Fluid & Electrolyte; Giddens charts Flashcards
TOO LITTLE VOLUME (ECV DEFICIT)
Sudden weight loss, skin tenting, dry mucous membranes, vascular underload: rapid thready pulse, postural BP drop, lightheadedness, flat neck veins when supine, oliguria, syncope, shock if severe
TOO MUCH VOLUME (ECV EXCESS)
Sudden weight gain, dependent edema, vascular overload: bounding pulse, distended neck veins when upright, dyspnea, pulmonary edema if severe
TOO DILUTE (HYPONATREMIA)
Impaired cerebral function: decreased LOC, nausea, seizures if severe; serum Na+ <130 mEq/L
TOO CONCENTRATED (HYPERNATREMIA)
Impaired cerebral function: decreased LOC, thirst (not older adults), seizures if severe; serum Na+ >145 mEq/L
HYPOKALEMIA
Bilateral ascending flaccid muscle weakness, abdominal distention, constipation, postural hypotension, polyuria, cardiac dysrhythmias; serum K+ <3.5 mEq/L
HYPERKALEMIA
Bilateral ascending flaccid muscle weakness, cardiac dysrhythmias, cardiac arrest if severe; serum K+ >5.0 mEq/L
HYPOCALCEMIA
Increased neuromuscular excitability: positive Chvostek’s and Trousseau’s signs, muscle cramps, twitching, hyperactive reflexes, carpal and pedal spasms, tetany, seizures, laryngospasm, cardiac dysrhythmias; serum total Ca++ <9 mg/dL (4.5 mEq/L)
HYPERCALCEMIA
Decreased neuromuscular excitability: anorexia, nausea, constipation, muscle weakness, diminished reflexes, decreased LOC, cardiac dysrhythmias; serum total Ca++ >11 mg/dL (5.5 mEq/L)
HYPOMAGNESEMIA
Increased neuromuscular excitability: positive Chvostek’s and Trousseau’s signs, insomnia, hyperactive reflexes, muscle cramps and twitching, nystagmus, tetany, seizures, cardiac dysrhythmias; serum Mg++ <1.5 mEq/L
HYPERMAGNESEMIA
Decreased neuromuscular excitability: flushing, diaphoresis, diminished reflexes, hypotension, decreased LOC, muscle weakness, respiratory depression, bradycardia, cardiac dysrhythmias; serum Mg++ >2.5 mEq/L
FRAMEWORK FOR NURSING INTERVENTIONS FOR PEOPLE WITH DISRUPTED FLUID AND ELECTROLYTE BALANCE
Provide safety and comfort. Facilitate oral intake if appropriate. Administer collaborative interventions: Adjustment of fluid intake or output Treatment of the underlying cause Monitor for complications of therapy. Teach how to prevent imbalances in the future or when to seek help (if chronic).
- A patient has newly diagnosed hyperparathyroidism. What should the nurse expect to find during an assessment at the beginning of the nursing shift?

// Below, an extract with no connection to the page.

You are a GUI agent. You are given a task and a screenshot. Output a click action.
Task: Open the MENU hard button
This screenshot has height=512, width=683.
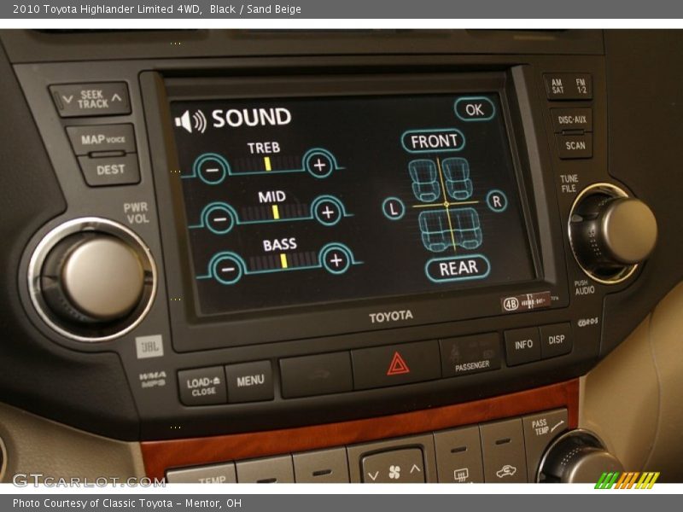(x=250, y=381)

Parathyroid hormone (PTH) shifts calcium from the bones into the extracellular fluid (ECF). Excessive PTH causes hypercalcemia, which is manifested by lethargy and constipation
A patient injured in an earthquake today when a wall fell on his legs received 9 units of blood an hour ago because he was hemorrhaging. Which laboratory value should the nurse check first when the report returns?

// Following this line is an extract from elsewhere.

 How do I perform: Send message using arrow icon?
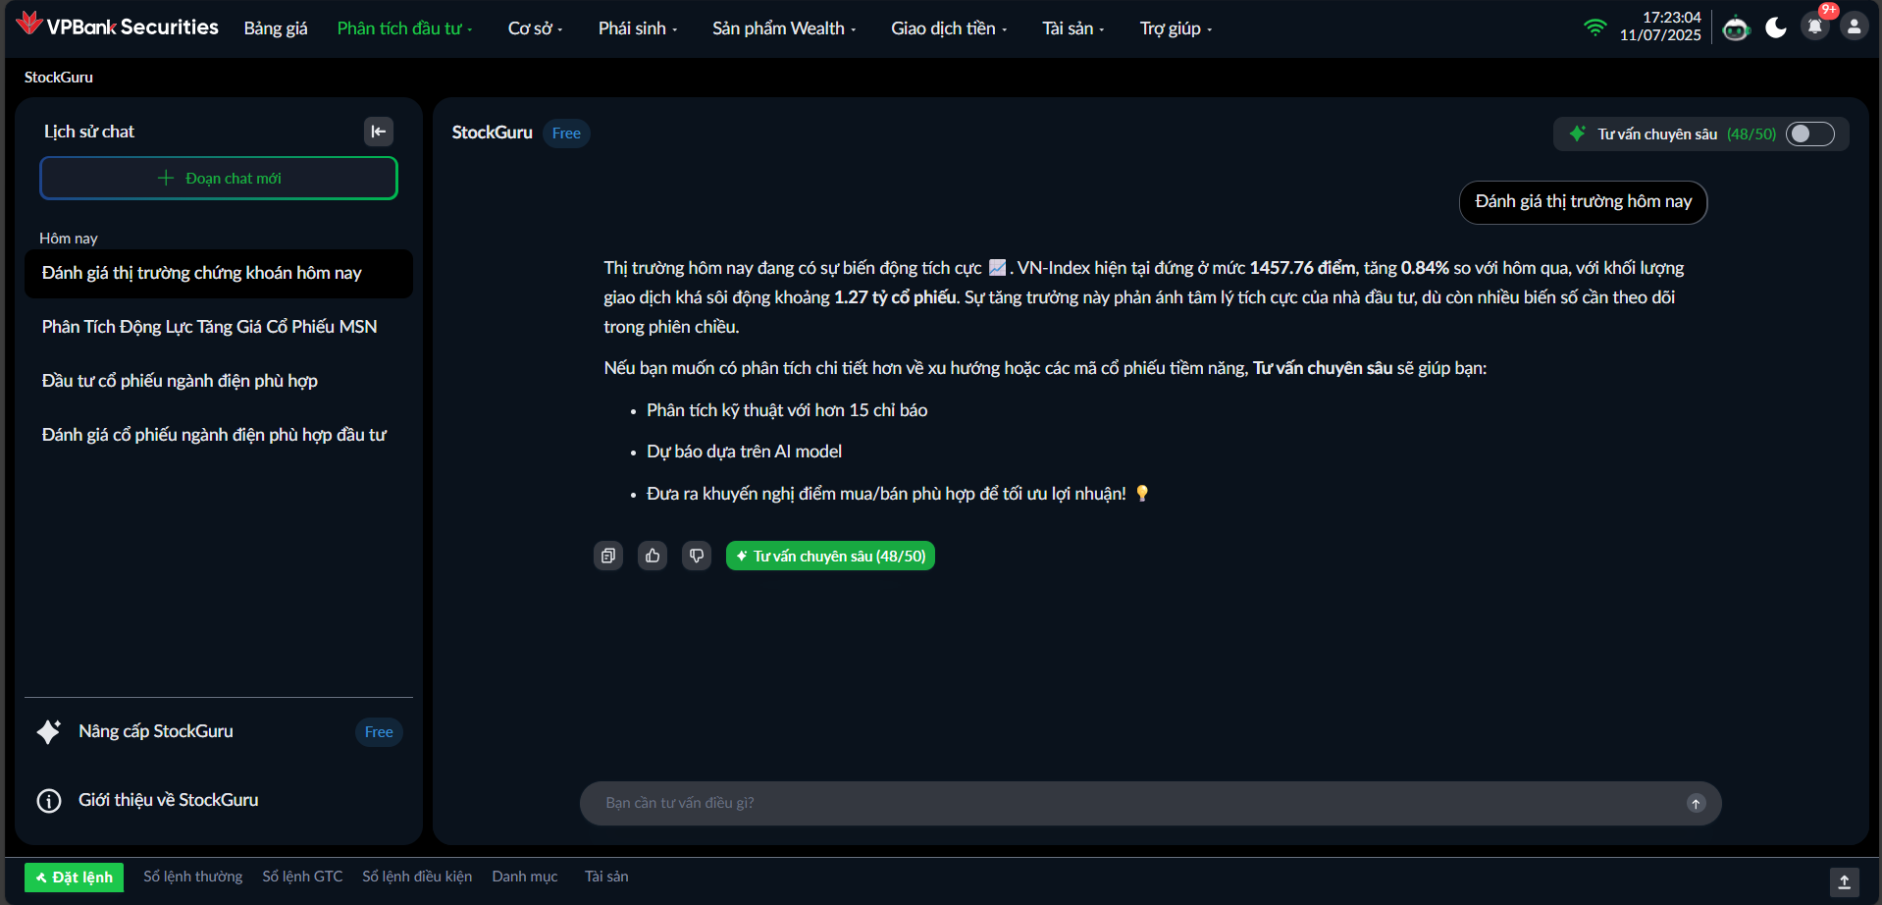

The patient has two major risk factors for hyperkalemia: massive sudden cell death from a crushing injury (potassium shift from cells into the extracellular fluid) and massive blood transfusion (rapid potassium intake).
A patient has a tumor that secretes excessive antidiuretic hormone (ADH). He is confused and lethagic. His partner wants to know how a change in blood sodium can cause these symptoms. What should the nurse teach the patient’s partner?

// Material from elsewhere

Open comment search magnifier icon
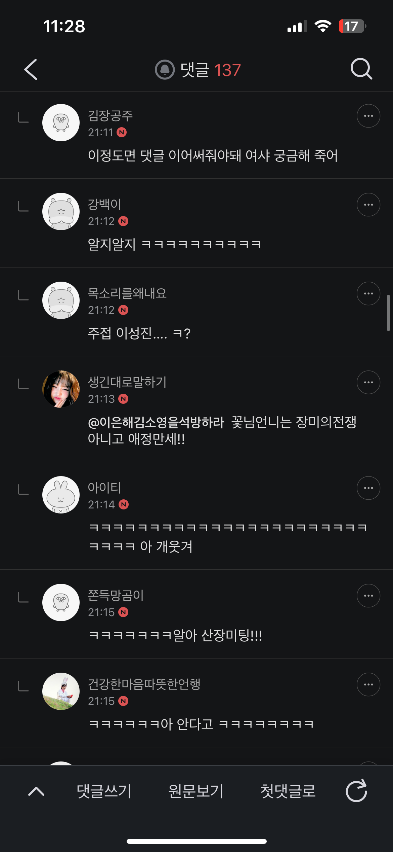[x=361, y=69]
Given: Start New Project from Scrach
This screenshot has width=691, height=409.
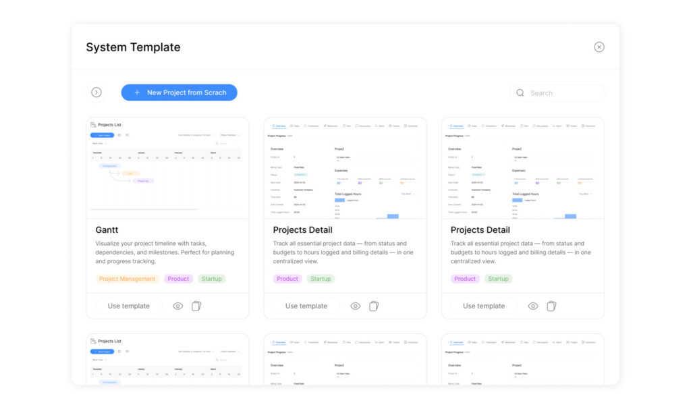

The normal action of ADH is renal reabsorption of water, which dilutes the blood. Excessive ADH causes hyponatremia, which is manifested by a decreased level of consciousness because the osmotic shift of water into the brain cells impairs their function.
A patient has acute gastroenteritis with watery diarrhea. Which statement by this patient would indicate that the nurse’s teaching has been effective?
Sodium-containing fluids are removed from the body by acute diarrhea and must be replaced to prevent an extracellular fluid volume (ECV) deficit.